[Supplied data]
┄┄┄┄┄┄┄┄┄┄┄┄┄┄┄┄┄┄┄┄
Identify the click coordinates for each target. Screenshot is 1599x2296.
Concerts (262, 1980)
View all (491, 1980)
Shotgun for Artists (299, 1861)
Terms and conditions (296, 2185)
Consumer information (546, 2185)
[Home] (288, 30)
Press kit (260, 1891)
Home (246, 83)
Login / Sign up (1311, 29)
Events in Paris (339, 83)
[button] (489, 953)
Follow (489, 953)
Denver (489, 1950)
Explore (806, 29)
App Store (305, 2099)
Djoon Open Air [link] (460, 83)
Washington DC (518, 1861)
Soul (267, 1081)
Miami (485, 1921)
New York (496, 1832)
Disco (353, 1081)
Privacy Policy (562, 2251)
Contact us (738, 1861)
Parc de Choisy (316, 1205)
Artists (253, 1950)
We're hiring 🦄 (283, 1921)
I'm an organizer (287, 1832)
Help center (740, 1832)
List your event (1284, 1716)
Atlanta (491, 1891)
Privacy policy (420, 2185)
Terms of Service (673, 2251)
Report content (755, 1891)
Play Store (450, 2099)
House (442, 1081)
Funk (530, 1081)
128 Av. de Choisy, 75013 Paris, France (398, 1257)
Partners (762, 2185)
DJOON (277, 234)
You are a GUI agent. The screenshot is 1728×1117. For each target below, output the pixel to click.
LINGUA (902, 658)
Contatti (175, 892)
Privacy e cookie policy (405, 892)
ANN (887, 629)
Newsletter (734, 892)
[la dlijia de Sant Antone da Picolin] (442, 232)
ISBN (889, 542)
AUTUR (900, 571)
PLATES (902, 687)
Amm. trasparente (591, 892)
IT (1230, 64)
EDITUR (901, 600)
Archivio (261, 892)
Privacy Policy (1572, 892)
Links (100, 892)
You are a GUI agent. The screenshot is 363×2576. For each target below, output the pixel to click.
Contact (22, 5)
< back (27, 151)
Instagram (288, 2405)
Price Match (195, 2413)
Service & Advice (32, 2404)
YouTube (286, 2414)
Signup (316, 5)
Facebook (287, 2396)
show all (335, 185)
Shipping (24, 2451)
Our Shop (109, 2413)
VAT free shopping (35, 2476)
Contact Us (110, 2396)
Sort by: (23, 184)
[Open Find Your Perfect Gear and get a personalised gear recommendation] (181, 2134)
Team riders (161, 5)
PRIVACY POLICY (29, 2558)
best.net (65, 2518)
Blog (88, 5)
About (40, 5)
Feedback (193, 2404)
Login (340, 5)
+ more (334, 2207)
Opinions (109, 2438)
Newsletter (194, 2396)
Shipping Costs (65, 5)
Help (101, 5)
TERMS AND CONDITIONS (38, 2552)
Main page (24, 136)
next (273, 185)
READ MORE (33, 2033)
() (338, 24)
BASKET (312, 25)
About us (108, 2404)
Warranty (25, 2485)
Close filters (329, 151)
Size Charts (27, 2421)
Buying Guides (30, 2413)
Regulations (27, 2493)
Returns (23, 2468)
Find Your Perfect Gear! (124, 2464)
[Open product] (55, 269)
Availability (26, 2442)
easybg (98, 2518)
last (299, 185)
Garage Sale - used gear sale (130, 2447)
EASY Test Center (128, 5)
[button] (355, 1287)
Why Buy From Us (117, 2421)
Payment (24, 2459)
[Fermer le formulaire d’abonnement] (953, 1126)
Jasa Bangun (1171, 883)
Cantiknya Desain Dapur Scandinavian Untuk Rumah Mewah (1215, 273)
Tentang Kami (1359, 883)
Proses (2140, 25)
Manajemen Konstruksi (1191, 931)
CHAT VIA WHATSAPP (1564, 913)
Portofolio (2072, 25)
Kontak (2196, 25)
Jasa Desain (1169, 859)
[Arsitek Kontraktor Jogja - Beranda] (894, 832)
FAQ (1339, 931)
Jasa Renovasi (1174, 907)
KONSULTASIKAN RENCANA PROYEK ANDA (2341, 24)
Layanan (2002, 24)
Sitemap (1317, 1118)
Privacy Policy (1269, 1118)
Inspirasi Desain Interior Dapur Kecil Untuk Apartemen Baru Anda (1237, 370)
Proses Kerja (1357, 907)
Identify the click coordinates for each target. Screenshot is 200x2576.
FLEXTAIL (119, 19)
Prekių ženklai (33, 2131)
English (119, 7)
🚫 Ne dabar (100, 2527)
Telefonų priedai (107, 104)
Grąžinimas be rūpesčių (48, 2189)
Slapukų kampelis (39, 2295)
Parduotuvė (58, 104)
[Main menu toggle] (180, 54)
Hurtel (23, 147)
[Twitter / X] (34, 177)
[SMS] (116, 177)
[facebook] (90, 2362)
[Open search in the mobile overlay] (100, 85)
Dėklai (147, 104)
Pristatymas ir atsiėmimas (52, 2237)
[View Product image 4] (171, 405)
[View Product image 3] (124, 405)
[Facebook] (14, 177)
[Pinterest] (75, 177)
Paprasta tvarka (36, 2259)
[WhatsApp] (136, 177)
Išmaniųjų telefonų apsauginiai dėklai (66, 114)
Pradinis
┄┄┄┄┄┄┄┄┄┄┄┄┄┄┄┄┄┄┄┄
[Required work] Your task is to output all of the data above word for word.

[Result]
Identify the click coordinates for each target. Screenshot is 1599x2296.
Concerts (262, 1980)
View all (491, 1980)
Shotgun for Artists (299, 1861)
Terms and conditions (296, 2185)
Consumer information (546, 2185)
[Home] (288, 30)
Press kit (260, 1891)
Home (246, 83)
Login / Sign up (1311, 29)
Events in Paris (339, 83)
[button] (489, 953)
Follow (489, 953)
Denver (489, 1950)
Explore (806, 29)
App Store (305, 2099)
Djoon Open Air [link] (460, 83)
Washington DC (518, 1861)
Soul (267, 1081)
Miami (485, 1921)
New York (496, 1832)
Disco (353, 1081)
Privacy Policy (562, 2251)
Contact us (738, 1861)
Parc de Choisy (316, 1205)
Artists (253, 1950)
We're hiring 🦄 (283, 1921)
I'm an organizer (287, 1832)
Help center (740, 1832)
List your event (1284, 1716)
Atlanta (491, 1891)
Privacy policy (420, 2185)
Terms of Service (673, 2251)
Report content (755, 1891)
Play Store (450, 2099)
House (442, 1081)
Funk (530, 1081)
128 Av. de Choisy, 75013 Paris, France (398, 1257)
Partners (762, 2185)
DJOON (277, 234)
You are a GUI agent. The screenshot is 1728×1117. For each target below, output the pixel to click.
LINGUA (902, 658)
Contatti (175, 892)
Privacy e cookie policy (405, 892)
ANN (887, 629)
Newsletter (734, 892)
[la dlijia de Sant Antone da Picolin] (442, 232)
ISBN (889, 542)
AUTUR (900, 571)
PLATES (902, 687)
Amm. trasparente (591, 892)
IT (1230, 64)
EDITUR (901, 600)
Archivio (261, 892)
Privacy Policy (1572, 892)
Links (100, 892)
You are a GUI agent. The screenshot is 363×2576. For each target below, output the pixel to click.
Contact (22, 5)
< back (27, 151)
Instagram (288, 2405)
Price Match (195, 2413)
Service & Advice (32, 2404)
YouTube (286, 2414)
Signup (316, 5)
Facebook (287, 2396)
show all (335, 185)
Shipping (24, 2451)
Our Shop (109, 2413)
VAT free shopping (35, 2476)
Contact Us (110, 2396)
Sort by: (23, 184)
[Open Find Your Perfect Gear and get a personalised gear recommendation] (181, 2134)
Team riders (161, 5)
PRIVACY POLICY (29, 2558)
best.net (65, 2518)
Blog (88, 5)
About (40, 5)
Feedback (193, 2404)
Login (340, 5)
+ more (334, 2207)
Opinions (109, 2438)
Newsletter (194, 2396)
Shipping Costs (65, 5)
Help (101, 5)
TERMS AND CONDITIONS (38, 2552)
Main page (24, 136)
next (273, 185)
READ MORE (33, 2033)
() (338, 24)
BASKET (312, 25)
About us (108, 2404)
Warranty (25, 2485)
Close filters (329, 151)
Size Charts (27, 2421)
Buying Guides (30, 2413)
Regulations (27, 2493)
Returns (23, 2468)
Find Your Perfect Gear! (124, 2464)
[Open product] (55, 269)
Availability (26, 2442)
easybg (98, 2518)
last (299, 185)
Garage Sale - used gear sale (130, 2447)
EASY Test Center (128, 5)
[button] (355, 1287)
Why Buy From Us (117, 2421)
Payment (24, 2459)
[Fermer le formulaire d’abonnement] (953, 1126)
Jasa Bangun (1171, 883)
Cantiknya Desain Dapur Scandinavian Untuk Rumah Mewah (1215, 273)
Tentang Kami (1359, 883)
Proses (2140, 25)
Manajemen Konstruksi (1191, 931)
CHAT VIA WHATSAPP (1564, 913)
Portofolio (2072, 25)
Kontak (2196, 25)
Jasa Desain (1169, 859)
[Arsitek Kontraktor Jogja - Beranda] (894, 832)
FAQ (1339, 931)
Jasa Renovasi (1174, 907)
KONSULTASIKAN RENCANA PROYEK ANDA (2341, 24)
Layanan (2002, 24)
Sitemap (1317, 1118)
Privacy Policy (1269, 1118)
Inspirasi Desain Interior Dapur Kecil Untuk Apartemen Baru Anda (1237, 370)
Proses Kerja (1357, 907)
Identify the click coordinates for each target. Screenshot is 200x2576.
FLEXTAIL (119, 19)
Prekių ženklai (33, 2131)
English (119, 7)
🚫 Ne dabar (100, 2527)
Telefonų priedai (107, 104)
Grąžinimas be rūpesčių (48, 2189)
Slapukų kampelis (39, 2295)
Parduotuvė (58, 104)
[Main menu toggle] (180, 54)
Hurtel (23, 147)
[Twitter / X] (34, 177)
[SMS] (116, 177)
[facebook] (90, 2362)
[Open search in the mobile overlay] (100, 85)
Dėklai (147, 104)
Pristatymas ir atsiėmimas (52, 2237)
[View Product image 4] (171, 405)
[View Product image 3] (124, 405)
[Facebook] (14, 177)
[Pinterest] (75, 177)
Paprasta tvarka (36, 2259)
[WhatsApp] (136, 177)
Išmaniųjų telefonų apsauginiai dėklai (66, 114)
Pradinis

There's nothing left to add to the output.